For Corporations Act companies, the Company Secretary appointment is a statutory one and attracts statutory duties.
The Company Secretary and the CEO are often the only ‘direct’ employees of a board. While the Company Secretary will be responsible to the board on board-related issues, from an organisational perspective he or she will most likely also directly report to the CEO or another senior executive – particularly if other organisational duties form part of a role description. The Company Secretary role can be difficult at times with various inherent tensions – especially where multiple role responsibilities are involved.  (The High Court decision in James Hardie also made it clear that where a Company Secretary’s role is combined with another role - in that case, General Counsel - the degree to which a person participates in decision-making will determine their duties as opposed to their title.)

So in this complex context, what makes a good Company Secretary? Based on my long experience both as a Company Secretary and in mentoring current and ‘budding’ Company Secretaries, the following key attributes are the ‘essential basics’:
  • Governance expertise: Company Secretaries should be the corporate governance professional in their organisation – they should be the ‘go to’ person for governance issues. To be this they should have undertaken at least some initial formal training in governance and company secretarial practice. They then need to ensure a current knowledge of both current developments affecting governance and also best practice in corporate governance – continuing professional development is key.
  • Organisational knowledge. The Company Secretary must understand the business and the context of their organisation. They must be able to translate governance theory into appropriate frameworks, policies and processes for their organisation. They must be able to develop and implement these in a way that their organisation can readily understand and comply with.
  • Planning skills. A good company secretary is usually a very organised person. This is essential given that board and committee meeting cycles are schedule-driven and that external and internal compliance obligations must be met on time.
  • An eye for detail. A ‘command of the detail’ is required. A Company Secretary must ensure that the work of the board in particular as well as the larger organisation is well planned and executed and that compliance with relevant requirements, policies and procedures is facilitated. On the other hand he/she must also understand the strategic goals and plans of the organisation.

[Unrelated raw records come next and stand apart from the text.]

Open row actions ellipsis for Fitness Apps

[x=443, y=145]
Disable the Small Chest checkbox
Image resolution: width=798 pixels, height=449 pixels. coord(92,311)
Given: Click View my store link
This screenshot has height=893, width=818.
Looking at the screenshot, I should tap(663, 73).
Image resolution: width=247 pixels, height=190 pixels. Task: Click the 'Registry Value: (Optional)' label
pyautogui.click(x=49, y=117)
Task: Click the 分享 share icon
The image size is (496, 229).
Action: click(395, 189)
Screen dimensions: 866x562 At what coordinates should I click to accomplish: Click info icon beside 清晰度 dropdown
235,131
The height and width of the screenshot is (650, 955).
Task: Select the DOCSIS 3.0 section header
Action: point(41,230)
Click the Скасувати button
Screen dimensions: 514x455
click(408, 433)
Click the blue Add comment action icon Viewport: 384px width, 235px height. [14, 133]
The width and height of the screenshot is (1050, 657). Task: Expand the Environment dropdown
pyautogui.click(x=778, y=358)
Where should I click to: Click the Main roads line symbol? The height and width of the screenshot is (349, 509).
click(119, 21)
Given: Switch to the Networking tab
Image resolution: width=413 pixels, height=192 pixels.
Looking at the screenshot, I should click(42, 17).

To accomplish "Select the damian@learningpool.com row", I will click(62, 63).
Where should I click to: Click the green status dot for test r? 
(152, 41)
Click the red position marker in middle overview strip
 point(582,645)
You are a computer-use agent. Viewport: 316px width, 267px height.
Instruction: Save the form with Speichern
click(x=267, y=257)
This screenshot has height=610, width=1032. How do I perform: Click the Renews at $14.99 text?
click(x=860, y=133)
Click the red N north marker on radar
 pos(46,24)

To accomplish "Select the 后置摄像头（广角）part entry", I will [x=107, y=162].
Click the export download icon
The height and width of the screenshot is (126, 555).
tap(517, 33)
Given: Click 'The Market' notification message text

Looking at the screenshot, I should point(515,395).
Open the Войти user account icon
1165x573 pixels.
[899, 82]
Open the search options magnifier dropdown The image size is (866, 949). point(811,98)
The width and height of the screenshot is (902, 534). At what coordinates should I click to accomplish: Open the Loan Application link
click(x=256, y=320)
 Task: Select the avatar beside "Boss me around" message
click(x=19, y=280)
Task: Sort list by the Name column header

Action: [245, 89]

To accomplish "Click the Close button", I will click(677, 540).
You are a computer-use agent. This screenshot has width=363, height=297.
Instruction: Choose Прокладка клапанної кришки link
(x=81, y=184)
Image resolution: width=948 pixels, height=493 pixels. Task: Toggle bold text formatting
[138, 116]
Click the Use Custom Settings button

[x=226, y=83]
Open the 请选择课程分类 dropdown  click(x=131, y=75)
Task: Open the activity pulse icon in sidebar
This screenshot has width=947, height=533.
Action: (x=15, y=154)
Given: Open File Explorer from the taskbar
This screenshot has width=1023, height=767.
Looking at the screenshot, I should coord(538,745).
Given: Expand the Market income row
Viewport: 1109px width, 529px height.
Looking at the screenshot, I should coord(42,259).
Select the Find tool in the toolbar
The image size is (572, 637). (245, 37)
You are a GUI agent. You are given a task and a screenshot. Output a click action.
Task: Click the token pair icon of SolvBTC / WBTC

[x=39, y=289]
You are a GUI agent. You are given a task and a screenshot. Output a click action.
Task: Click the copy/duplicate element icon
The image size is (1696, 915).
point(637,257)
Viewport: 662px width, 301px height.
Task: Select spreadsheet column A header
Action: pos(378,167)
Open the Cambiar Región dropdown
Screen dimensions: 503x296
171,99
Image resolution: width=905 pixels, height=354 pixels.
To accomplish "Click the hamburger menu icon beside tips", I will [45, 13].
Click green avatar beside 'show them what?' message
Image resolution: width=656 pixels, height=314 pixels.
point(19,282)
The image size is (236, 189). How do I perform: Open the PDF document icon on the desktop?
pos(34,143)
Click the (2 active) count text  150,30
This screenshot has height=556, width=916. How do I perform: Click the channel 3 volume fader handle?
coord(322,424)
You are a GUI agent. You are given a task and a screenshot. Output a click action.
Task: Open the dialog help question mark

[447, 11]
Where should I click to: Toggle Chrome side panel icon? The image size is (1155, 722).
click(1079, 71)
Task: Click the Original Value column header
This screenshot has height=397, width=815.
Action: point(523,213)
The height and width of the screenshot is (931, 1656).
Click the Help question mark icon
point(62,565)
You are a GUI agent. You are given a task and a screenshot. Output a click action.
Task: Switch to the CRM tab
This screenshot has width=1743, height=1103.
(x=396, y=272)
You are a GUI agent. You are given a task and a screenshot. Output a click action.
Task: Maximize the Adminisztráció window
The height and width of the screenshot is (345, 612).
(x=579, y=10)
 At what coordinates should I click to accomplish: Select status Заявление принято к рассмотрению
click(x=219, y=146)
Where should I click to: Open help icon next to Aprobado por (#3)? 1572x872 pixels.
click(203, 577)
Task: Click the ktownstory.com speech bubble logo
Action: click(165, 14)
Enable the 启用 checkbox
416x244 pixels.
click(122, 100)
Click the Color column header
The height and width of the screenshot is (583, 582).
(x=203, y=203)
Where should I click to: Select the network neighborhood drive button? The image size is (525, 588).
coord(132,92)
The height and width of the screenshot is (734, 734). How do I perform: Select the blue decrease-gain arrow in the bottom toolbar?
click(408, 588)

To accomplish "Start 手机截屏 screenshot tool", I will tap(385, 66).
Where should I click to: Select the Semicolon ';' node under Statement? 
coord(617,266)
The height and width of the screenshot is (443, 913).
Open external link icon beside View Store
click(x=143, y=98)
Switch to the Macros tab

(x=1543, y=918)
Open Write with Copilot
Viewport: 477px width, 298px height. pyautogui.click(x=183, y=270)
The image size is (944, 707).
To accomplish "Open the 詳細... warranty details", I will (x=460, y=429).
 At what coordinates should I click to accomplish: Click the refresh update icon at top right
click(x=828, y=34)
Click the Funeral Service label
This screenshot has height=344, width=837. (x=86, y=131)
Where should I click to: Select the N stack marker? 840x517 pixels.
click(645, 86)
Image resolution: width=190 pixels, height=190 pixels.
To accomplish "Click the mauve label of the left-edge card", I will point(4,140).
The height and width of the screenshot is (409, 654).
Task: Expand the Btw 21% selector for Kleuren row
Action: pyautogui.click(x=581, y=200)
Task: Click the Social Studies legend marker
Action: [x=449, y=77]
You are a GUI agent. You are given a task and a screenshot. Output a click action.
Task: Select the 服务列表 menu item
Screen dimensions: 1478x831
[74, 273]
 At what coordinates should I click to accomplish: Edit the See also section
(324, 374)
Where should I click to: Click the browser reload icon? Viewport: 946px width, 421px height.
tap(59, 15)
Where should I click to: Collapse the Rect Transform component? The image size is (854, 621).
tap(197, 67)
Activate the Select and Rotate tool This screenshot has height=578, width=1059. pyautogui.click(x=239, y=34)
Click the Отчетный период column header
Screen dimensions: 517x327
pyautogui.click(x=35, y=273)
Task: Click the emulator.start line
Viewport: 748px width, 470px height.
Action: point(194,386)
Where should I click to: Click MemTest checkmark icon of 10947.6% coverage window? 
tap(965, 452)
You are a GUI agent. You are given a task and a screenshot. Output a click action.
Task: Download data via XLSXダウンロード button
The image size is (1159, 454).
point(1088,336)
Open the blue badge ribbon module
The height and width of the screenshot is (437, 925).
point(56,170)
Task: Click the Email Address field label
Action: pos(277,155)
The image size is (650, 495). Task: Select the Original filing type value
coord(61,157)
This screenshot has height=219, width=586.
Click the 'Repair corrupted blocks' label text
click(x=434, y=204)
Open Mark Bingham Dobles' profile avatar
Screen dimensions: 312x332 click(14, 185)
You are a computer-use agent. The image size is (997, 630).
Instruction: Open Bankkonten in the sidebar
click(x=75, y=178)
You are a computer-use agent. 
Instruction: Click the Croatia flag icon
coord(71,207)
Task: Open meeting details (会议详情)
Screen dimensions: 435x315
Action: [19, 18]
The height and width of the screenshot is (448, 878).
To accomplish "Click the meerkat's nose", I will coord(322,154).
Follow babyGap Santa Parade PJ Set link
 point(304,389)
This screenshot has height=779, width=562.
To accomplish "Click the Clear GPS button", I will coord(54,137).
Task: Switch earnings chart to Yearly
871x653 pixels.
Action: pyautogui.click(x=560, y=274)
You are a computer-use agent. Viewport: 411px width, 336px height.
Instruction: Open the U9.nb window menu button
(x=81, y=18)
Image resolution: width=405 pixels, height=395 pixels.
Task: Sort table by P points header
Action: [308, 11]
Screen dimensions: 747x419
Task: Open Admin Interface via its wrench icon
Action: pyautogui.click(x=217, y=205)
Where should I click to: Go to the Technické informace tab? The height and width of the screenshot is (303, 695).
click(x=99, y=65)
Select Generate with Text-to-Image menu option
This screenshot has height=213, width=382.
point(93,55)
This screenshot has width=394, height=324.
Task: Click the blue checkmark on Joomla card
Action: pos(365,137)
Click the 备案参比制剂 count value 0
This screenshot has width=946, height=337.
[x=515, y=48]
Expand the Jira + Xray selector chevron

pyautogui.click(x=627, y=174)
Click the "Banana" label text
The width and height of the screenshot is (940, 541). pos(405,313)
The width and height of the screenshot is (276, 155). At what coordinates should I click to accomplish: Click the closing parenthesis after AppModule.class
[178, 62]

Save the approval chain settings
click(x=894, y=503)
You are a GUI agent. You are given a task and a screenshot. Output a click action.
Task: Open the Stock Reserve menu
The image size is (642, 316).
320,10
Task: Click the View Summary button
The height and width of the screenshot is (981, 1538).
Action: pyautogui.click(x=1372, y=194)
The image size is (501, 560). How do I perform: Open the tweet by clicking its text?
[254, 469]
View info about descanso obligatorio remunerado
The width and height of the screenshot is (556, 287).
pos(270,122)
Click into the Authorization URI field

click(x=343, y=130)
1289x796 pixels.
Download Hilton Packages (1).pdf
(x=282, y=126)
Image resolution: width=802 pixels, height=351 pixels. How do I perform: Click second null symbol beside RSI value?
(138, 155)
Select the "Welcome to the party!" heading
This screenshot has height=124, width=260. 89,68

  • Effective communication. Company Secretaries work with senior people – board members or directors, CEOs, senior executives and often many senior external stakeholders (including regulators, investors and funders). They must possess discretion, diplomacy, tact, emotional intelligence and good negotiation skills. They must able to listen to well and effectively communicate both orally and in written form.
  • Integrity and independence. As the ‘keeper of the organisation’s conscience, a Company Secretary must possess outstanding integrity, and be able to provide impartial, frank and fearless guidance and advice. He/she must possess the courage to raise issues and concerns and be accountable and transparent for his/her actions and decisions.
  • Solid judgment. The ability to assess and make sound judgements, often in circumstances involving conflicting issues and ends, is a key requirement for a Company Secretary. This is especially so given the senior people a Company Secretary has to deal with.
  • Commitment. A commitment to doing ‘a good job’ is essential. This could be said to apply to many organisational roles. However it particularly applies to a Company Secretary given the continuing ‘spotlight’ he/she is under form both internal and external stakeholders.

The above is not an unrealistic set of requirements. Many good Company Secretaries I have encountered possess all of the above (and more!) The mix of a seemingly never-ending round of board meetings, senior stakeholder requirements and interactions, and time-driven compliance requirements can be challenging! The attributes outlined above are all needed to discharge a Company Secretary role well.